Tuesday, December 20, 2011

The unambitious Terra Nova

With all its resources, Terra Nova should have been amazing. Big budgets, big sets, big names, big expectations. But no, Terra Nova turned out to be a unvarnished turd, neither engaging the audience with plots or nor creating distinguishable characters. I would attribute this to a lack of ambition on the writers part--a general agreement not to exit a tight, comfortable box.

This is immediately evident in the heart of the show, the Shannons. Jim was jailed for several years, then illegally crossed into Terra Nova. Surely this would cause problems. His kids would hardly know him, his wife wouldn't have seen him for a long time and they'd likely be more distant, and the Terra Nova authorities would hold something against him. There could have been plenty of conflict and drama with Jim. Instead, after a few episodes, Jim is great with his kids, wife, and Taylor. Problems solved! From there it gets worse. Elisabeth is a doctor and does doctor duties. That's it. In the third episode, the writers introduced Malcolm as a potential rival with Jim for Elisabeth, but that was resolved instantly, and he became the pointless lab monkey. The kids, while doing stuff on occasion, are actually worse than Elisabeth--they're actively annoying with bad dialogue and unlikable traits. Josh is a douche who cares about this 2149 girlfriend we met for two seconds in the pilot, Maddy is a generic girl who likes this guy, and Zoe says five-year old things.

The rest of the characters follow roughly the same trajectory. Taylor is the hard ass commander who has problems with his son, but really has a heart of gold. Washington is the generic second in the command who we never get to learn about. She dies and it's supposed to be sad, but what has she done besides do her job? She's even replaced by another female soldier soon afterwards. Lucas got the plot rolling, but it's not like he amounted to much. He was more crazy than scary, and then died after stabbing Taylor who survives. The "best" character is probably Skye, oddly enough. The stuff with her mother wasn't actually bad, with her allegiances being pulled in different direction. That's more than you can say for every other character. Unfortunately, the writers treated her mother like a plot device and abandoned her in the final two episodes. You'd think Skye would be concerned about her amidst all the chaos.

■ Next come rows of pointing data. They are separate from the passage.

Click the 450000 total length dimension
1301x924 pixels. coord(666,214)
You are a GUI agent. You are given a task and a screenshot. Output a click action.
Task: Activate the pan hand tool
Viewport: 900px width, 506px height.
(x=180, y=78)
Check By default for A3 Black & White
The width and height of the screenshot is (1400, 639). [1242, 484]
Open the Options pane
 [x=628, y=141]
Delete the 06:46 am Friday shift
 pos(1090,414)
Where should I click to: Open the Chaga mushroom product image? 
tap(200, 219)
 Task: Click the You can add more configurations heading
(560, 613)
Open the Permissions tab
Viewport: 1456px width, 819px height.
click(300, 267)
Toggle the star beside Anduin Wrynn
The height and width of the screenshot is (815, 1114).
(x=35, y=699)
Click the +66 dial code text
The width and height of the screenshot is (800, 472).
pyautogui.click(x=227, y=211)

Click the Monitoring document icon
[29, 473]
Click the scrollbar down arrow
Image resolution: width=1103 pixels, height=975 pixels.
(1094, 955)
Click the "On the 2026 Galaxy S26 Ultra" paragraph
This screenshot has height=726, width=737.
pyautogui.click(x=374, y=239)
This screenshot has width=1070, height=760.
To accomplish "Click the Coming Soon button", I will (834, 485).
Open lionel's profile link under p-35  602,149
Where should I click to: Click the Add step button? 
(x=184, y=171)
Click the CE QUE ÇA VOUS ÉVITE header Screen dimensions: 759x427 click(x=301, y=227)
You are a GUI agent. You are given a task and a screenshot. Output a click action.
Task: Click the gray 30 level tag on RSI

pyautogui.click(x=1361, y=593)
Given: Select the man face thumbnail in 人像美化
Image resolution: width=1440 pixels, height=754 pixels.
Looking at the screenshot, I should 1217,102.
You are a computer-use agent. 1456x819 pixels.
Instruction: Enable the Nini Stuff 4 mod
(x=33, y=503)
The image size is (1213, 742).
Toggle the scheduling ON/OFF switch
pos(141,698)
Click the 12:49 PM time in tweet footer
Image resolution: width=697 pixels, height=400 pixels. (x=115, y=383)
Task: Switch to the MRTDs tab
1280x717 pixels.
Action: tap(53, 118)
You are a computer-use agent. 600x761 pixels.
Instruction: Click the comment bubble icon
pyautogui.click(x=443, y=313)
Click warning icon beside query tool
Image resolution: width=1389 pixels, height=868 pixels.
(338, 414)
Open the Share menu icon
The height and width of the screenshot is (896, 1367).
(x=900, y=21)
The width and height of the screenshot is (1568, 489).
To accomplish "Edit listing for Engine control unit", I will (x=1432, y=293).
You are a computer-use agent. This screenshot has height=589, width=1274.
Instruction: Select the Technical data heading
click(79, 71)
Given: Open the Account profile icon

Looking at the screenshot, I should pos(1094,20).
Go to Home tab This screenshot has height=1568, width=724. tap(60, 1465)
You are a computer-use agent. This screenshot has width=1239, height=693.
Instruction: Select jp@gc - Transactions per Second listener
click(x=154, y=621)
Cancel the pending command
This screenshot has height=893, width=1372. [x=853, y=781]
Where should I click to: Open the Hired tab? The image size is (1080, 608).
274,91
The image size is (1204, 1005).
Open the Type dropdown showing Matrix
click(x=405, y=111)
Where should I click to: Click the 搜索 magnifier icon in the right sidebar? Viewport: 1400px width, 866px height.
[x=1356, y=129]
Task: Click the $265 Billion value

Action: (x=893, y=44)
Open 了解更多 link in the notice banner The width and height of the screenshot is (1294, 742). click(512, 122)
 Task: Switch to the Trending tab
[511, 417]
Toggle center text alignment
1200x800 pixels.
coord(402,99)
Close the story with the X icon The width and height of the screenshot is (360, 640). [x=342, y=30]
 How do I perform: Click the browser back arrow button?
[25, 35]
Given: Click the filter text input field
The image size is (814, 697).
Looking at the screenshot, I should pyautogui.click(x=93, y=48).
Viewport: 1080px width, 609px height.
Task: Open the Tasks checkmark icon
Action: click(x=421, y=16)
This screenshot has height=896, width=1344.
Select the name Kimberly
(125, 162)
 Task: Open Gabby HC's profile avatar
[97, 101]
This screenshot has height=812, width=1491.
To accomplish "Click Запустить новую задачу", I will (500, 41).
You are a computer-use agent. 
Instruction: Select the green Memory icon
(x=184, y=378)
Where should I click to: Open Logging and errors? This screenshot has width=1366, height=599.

Aside from momentary conflicts in the middle of random episodes, the characters never fought, rarely disagreed and always ended up happy at the end of the episode. So they travel from 2149 to the distant past and now they're happy. Basically, the conflict lies in the setting of 2149, not the characters. And since the show isn't set in 2149, they're perpetually happy.

You can see why the writers would want it this way. Believable drama is hard, and some shows that really try fall flat and seem worse than if they didn't do any drama at all. Stringing together character dynamics from one episode to the next, with varying plots, while balancing the characters is probably the hardest part of television. Though there is great difficulty, we've seen it accomplished, sometimes spectacularly, in the past. However, the Terra Nova writers took the easy way out. If everyone is happy at the end of the episode and nothing changes between the characters, writing the next episode is easy. They start with the same slate of generic characters and start again. For all the money spent on the show, the writers decided they didn't want to deal with character difficulties and bailed out on any attempt to give them nuance or shade them any differently. Trying would at least earn my respect, but not trying at all is just pathetic.